### Task prompt
Write out again, word for word, the lines below from the line that holds "The height and width of the screenshot is (270, 998)." through the line that holds "Given: Select the #DutchGP hashtag", omitting pictures.

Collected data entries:
· · · ·

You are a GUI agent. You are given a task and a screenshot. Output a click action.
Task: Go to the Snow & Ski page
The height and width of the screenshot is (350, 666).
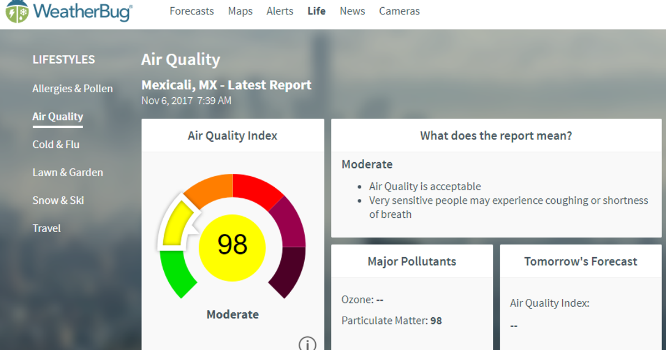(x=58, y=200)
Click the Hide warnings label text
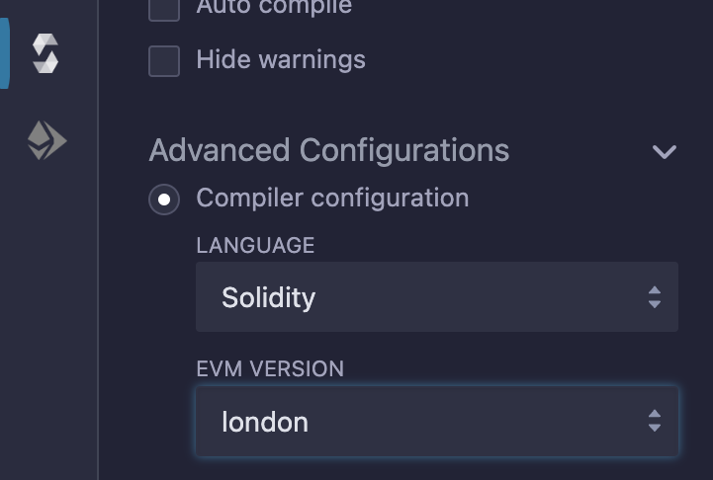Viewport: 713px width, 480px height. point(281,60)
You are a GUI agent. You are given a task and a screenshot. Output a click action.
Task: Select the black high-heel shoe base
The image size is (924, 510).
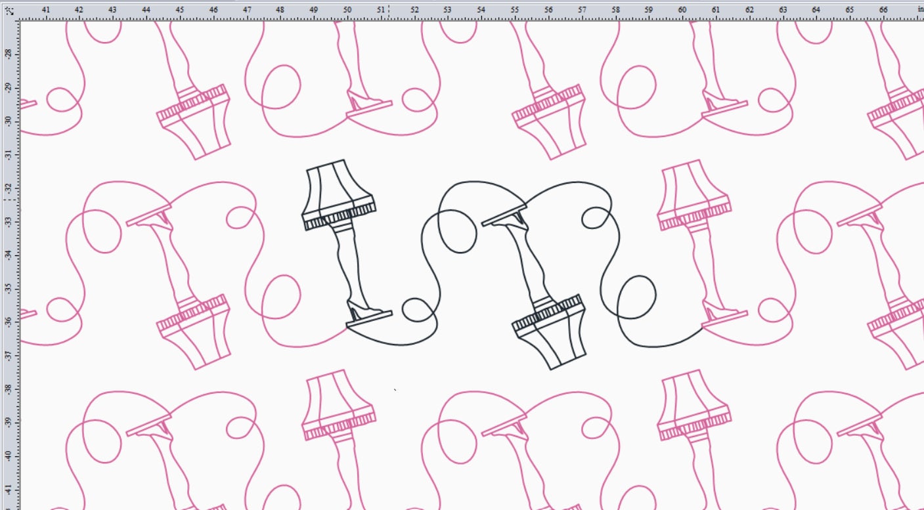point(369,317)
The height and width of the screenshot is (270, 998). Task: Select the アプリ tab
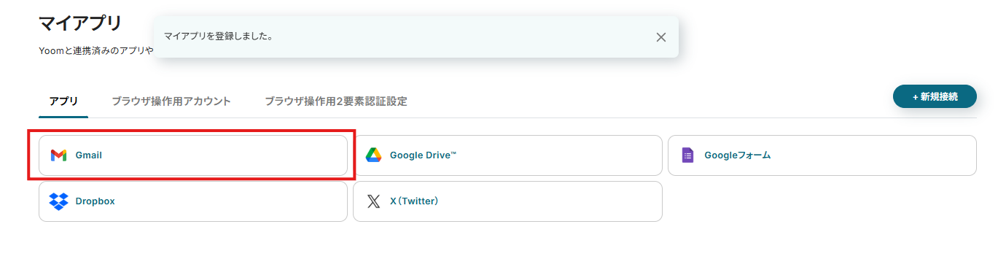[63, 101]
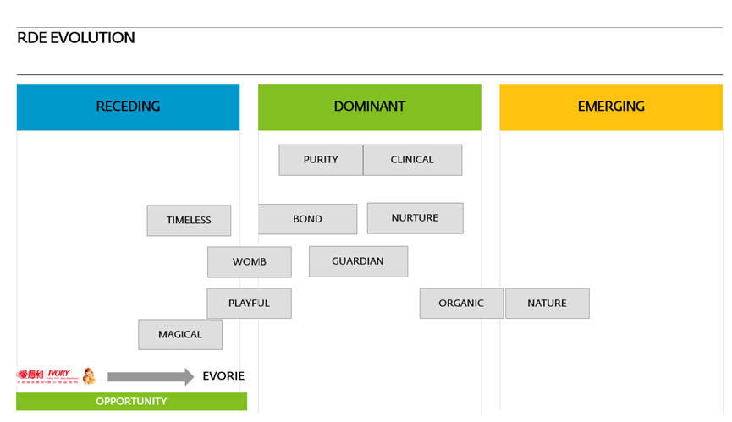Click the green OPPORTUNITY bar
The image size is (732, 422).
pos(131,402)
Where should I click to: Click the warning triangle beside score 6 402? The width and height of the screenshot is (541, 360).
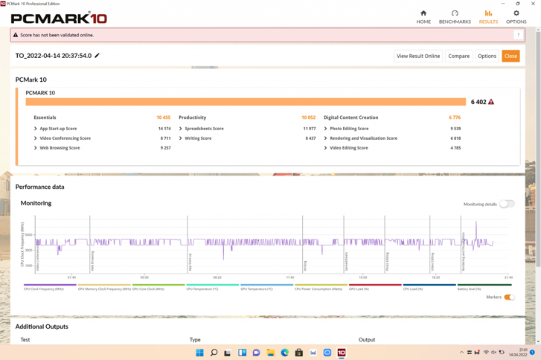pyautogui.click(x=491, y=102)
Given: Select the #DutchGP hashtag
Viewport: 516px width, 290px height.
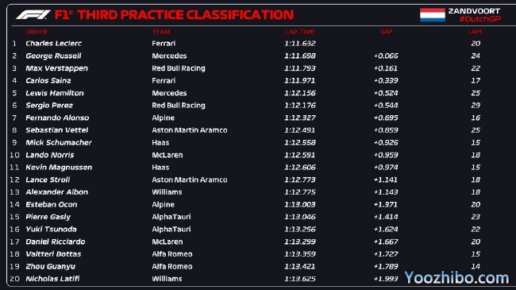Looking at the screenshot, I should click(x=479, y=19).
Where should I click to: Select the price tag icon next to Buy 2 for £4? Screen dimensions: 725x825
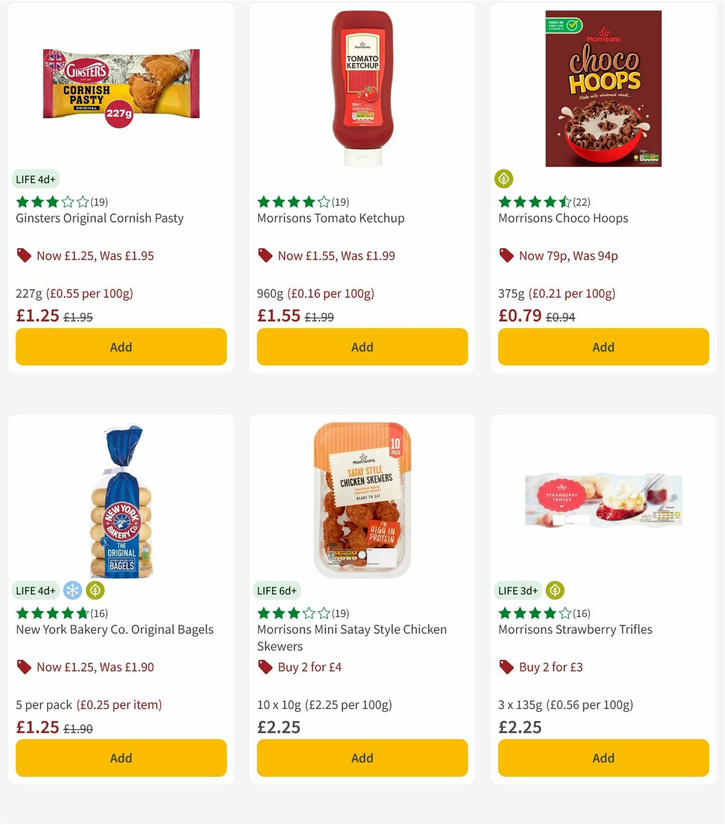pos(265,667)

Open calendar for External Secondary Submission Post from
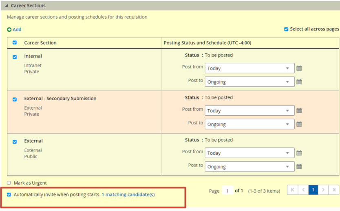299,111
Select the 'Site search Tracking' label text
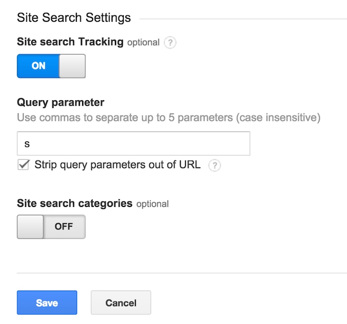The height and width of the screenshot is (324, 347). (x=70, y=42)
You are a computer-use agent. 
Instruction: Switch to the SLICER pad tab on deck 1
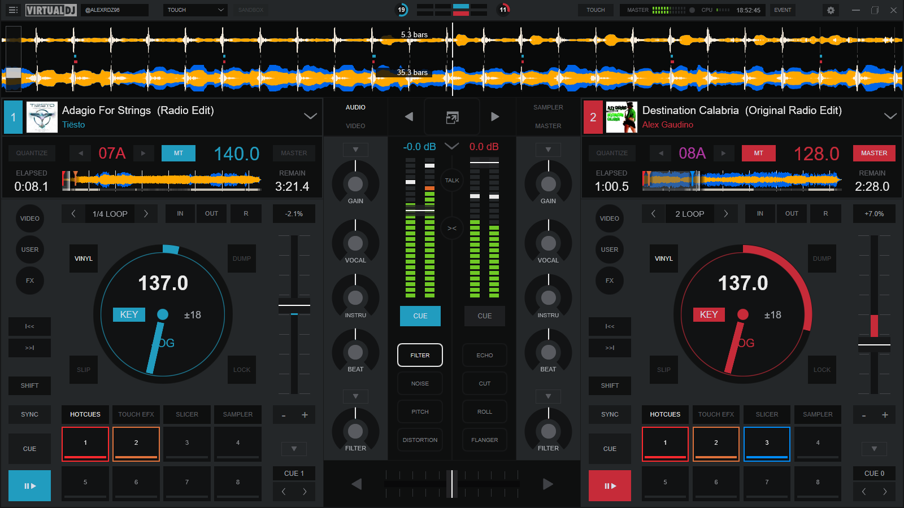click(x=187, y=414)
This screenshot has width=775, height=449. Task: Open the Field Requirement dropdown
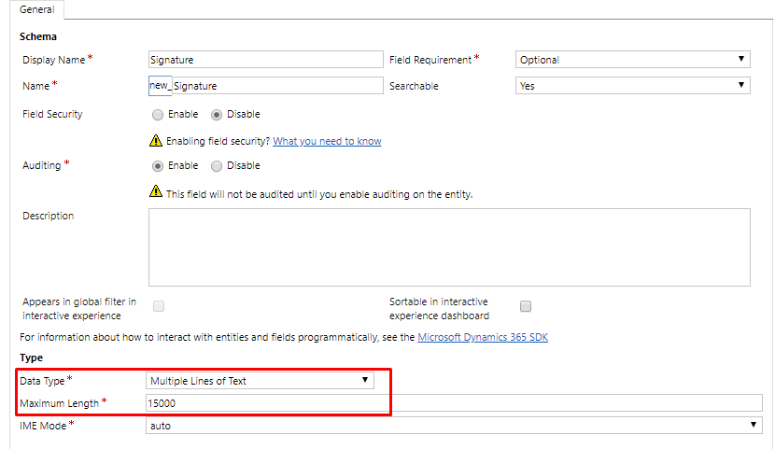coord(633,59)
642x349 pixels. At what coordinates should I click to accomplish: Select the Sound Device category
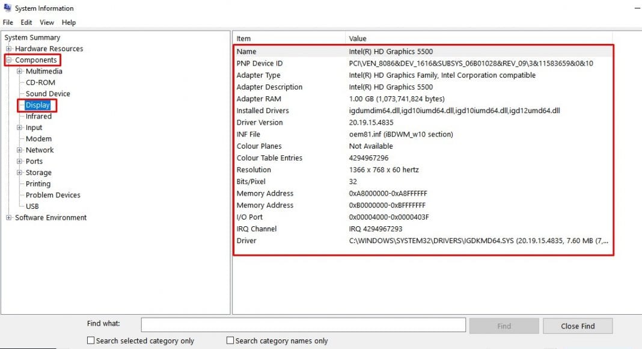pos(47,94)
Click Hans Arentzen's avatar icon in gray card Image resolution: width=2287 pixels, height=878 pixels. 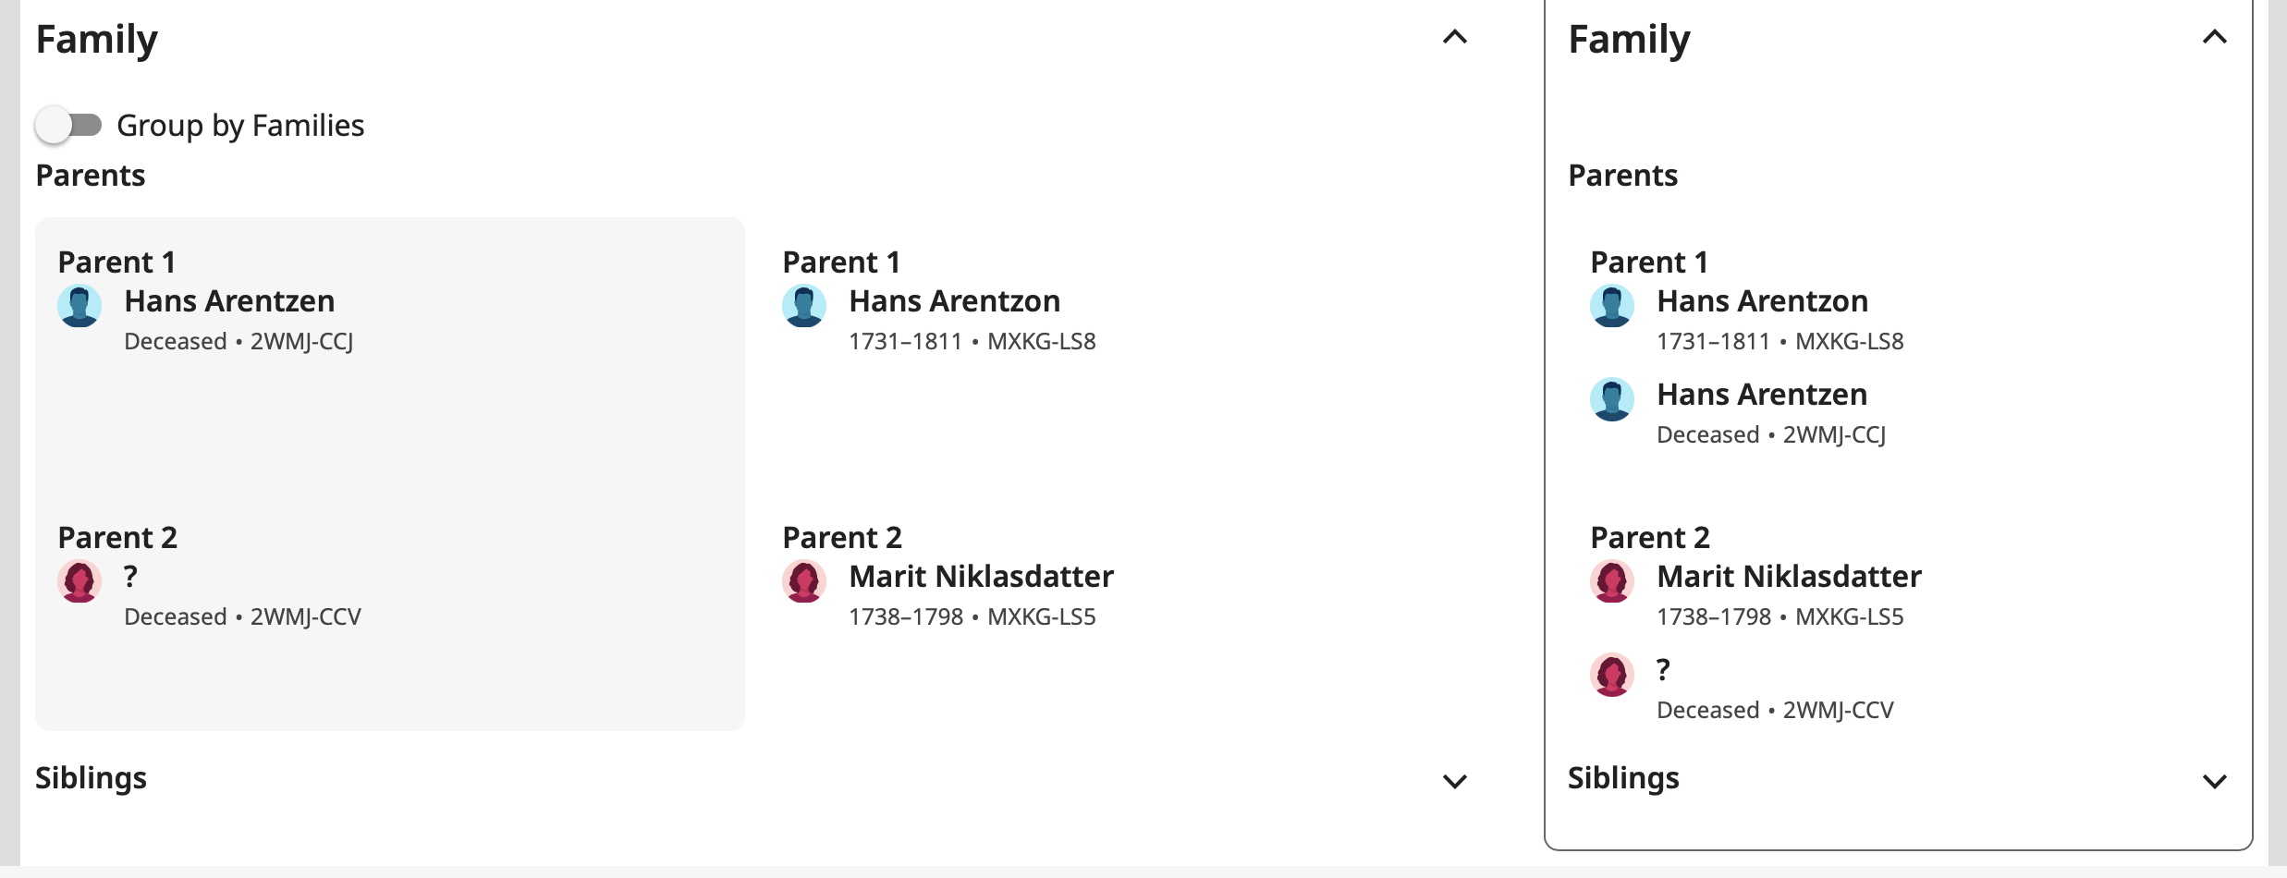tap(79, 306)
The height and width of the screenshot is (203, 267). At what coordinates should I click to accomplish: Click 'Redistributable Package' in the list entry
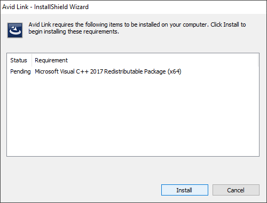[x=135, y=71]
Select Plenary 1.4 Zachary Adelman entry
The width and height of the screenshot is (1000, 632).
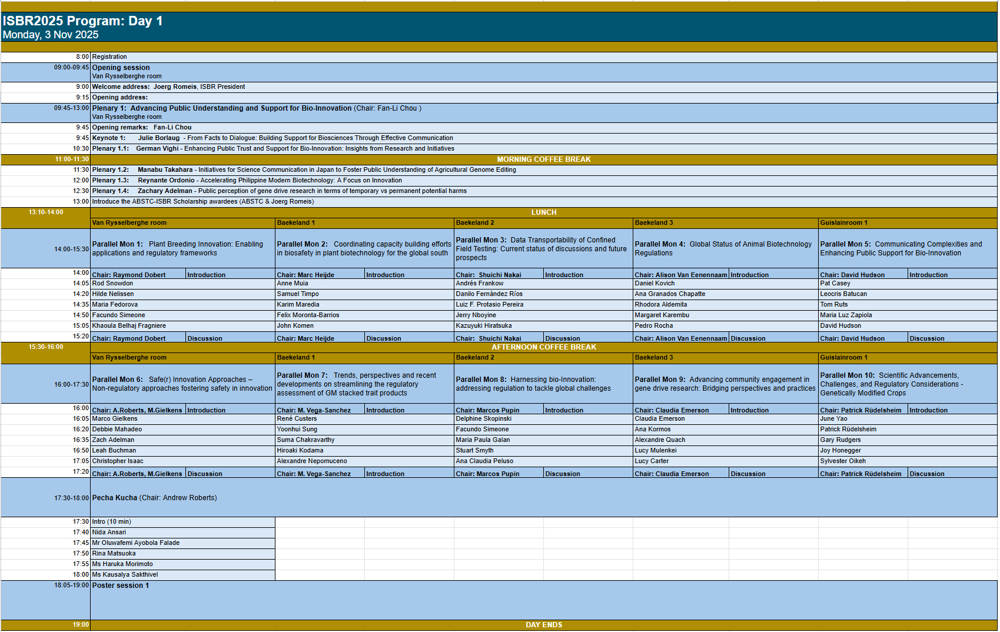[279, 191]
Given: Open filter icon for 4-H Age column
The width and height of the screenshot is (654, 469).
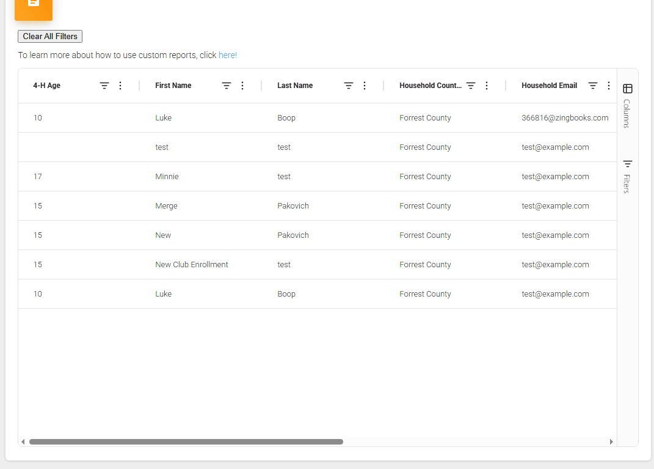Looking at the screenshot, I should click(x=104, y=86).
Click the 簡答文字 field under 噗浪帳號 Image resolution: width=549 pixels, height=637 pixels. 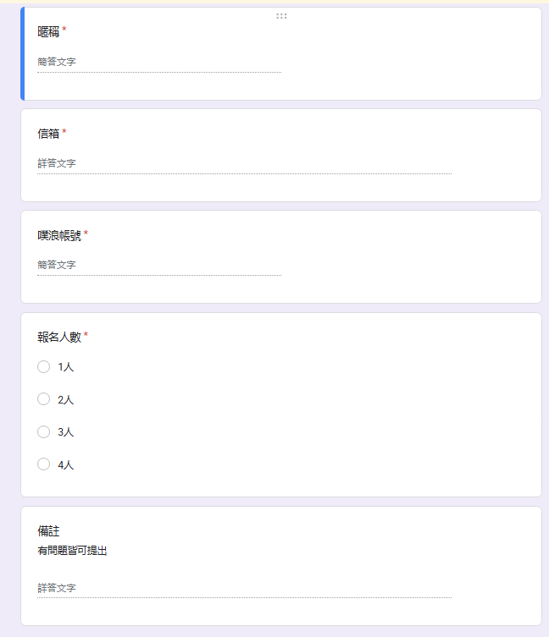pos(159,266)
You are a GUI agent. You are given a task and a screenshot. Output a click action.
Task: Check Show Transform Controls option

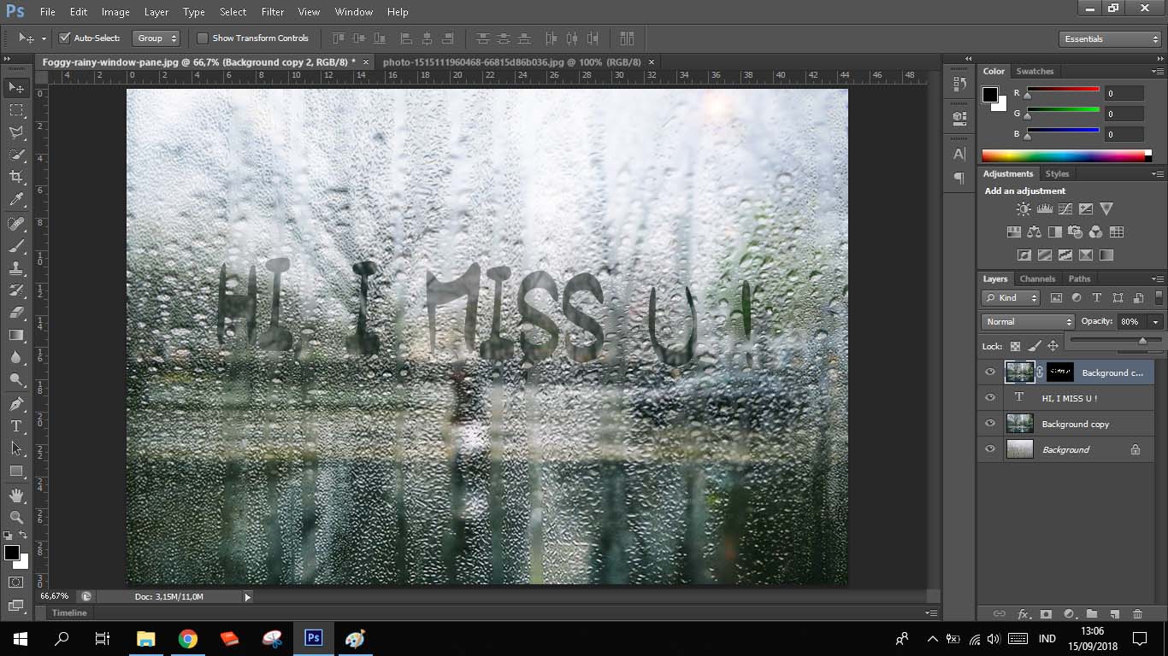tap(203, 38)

· · · ·

### Response to this task
The height and width of the screenshot is (270, 998). Task: Select the アプリ tab
[63, 101]
Click the green OPPORTUNITY bar
The image size is (732, 422).
pos(131,402)
Where should I click to: Click the warning triangle beside score 6 402? The width and height of the screenshot is (541, 360).
pyautogui.click(x=491, y=102)
Given: Select the #DutchGP hashtag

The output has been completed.